● TASK TO COMPLETE: Turn the data below into a Markdown table with the columns Row and Line. Put a running row number in Row and each line's text in Line, leaving out blank lines.

● RAW DATA:
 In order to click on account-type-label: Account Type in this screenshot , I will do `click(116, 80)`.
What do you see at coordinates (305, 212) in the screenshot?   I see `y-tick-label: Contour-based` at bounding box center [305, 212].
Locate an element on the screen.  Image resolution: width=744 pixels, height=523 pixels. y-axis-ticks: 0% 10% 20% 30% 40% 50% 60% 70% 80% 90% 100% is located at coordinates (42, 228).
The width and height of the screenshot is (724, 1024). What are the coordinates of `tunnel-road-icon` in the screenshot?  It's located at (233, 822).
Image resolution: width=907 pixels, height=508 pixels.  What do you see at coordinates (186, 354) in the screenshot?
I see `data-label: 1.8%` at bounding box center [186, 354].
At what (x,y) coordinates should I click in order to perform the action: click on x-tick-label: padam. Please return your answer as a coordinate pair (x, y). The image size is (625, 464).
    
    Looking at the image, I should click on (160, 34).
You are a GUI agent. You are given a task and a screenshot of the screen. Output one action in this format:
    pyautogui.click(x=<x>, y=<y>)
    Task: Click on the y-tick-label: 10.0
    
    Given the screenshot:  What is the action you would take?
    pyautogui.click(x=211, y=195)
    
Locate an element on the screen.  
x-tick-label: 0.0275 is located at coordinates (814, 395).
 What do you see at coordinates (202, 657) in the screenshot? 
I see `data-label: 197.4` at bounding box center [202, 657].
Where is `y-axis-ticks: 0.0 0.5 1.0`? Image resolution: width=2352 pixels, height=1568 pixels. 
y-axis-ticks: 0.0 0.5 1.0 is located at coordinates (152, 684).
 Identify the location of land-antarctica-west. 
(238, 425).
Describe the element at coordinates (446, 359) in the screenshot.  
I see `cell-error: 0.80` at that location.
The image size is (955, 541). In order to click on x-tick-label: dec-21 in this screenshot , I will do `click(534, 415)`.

● SOLUTION:
| Row | Line |
|---|---|
| 1 |  In order to click on account-type-label: Account Type in this screenshot , I will do `click(116, 80)`. |
| 2 | What do you see at coordinates (305, 212) in the screenshot?   I see `y-tick-label: Contour-based` at bounding box center [305, 212]. |
| 3 | Locate an element on the screen.  Image resolution: width=744 pixels, height=523 pixels. y-axis-ticks: 0% 10% 20% 30% 40% 50% 60% 70% 80% 90% 100% is located at coordinates (42, 228). |
| 4 | The width and height of the screenshot is (724, 1024). What are the coordinates of `tunnel-road-icon` in the screenshot?  It's located at (233, 822). |
| 5 | Image resolution: width=907 pixels, height=508 pixels.  What do you see at coordinates (186, 354) in the screenshot? |
| 6 | I see `data-label: 1.8%` at bounding box center [186, 354]. |
| 7 | At what (x,y) coordinates should I click in order to perform the action: click on x-tick-label: padam. Please return your answer as a coordinate pair (x, y). The image size is (625, 464). |
| 8 |     Looking at the image, I should click on (160, 34). |
| 9 | You are a GUI agent. You are given a task and a screenshot of the screen. Output one action in this format: |
| 10 |     pyautogui.click(x=<x>, y=<y>) |
| 11 |     Task: Click on the y-tick-label: 10.0 |
| 12 |     Given the screenshot:  What is the action you would take? |
| 13 |     pyautogui.click(x=211, y=195) |
| 14 | Locate an element on the screen.   |
| 15 | x-tick-label: 0.0275 is located at coordinates (814, 395). |
| 16 |  What do you see at coordinates (202, 657) in the screenshot?  |
| 17 | I see `data-label: 197.4` at bounding box center [202, 657]. |
| 18 | Where is `y-axis-ticks: 0.0 0.5 1.0`? Image resolution: width=2352 pixels, height=1568 pixels.  |
| 19 | y-axis-ticks: 0.0 0.5 1.0 is located at coordinates (152, 684). |
| 20 |  Identify the location of land-antarctica-west.  |
| 21 | (238, 425). |
| 22 | Describe the element at coordinates (446, 359) in the screenshot.   |
| 23 | I see `cell-error: 0.80` at that location. |
| 24 | The image size is (955, 541). In order to click on x-tick-label: dec-21 in this screenshot , I will do `click(534, 415)`. |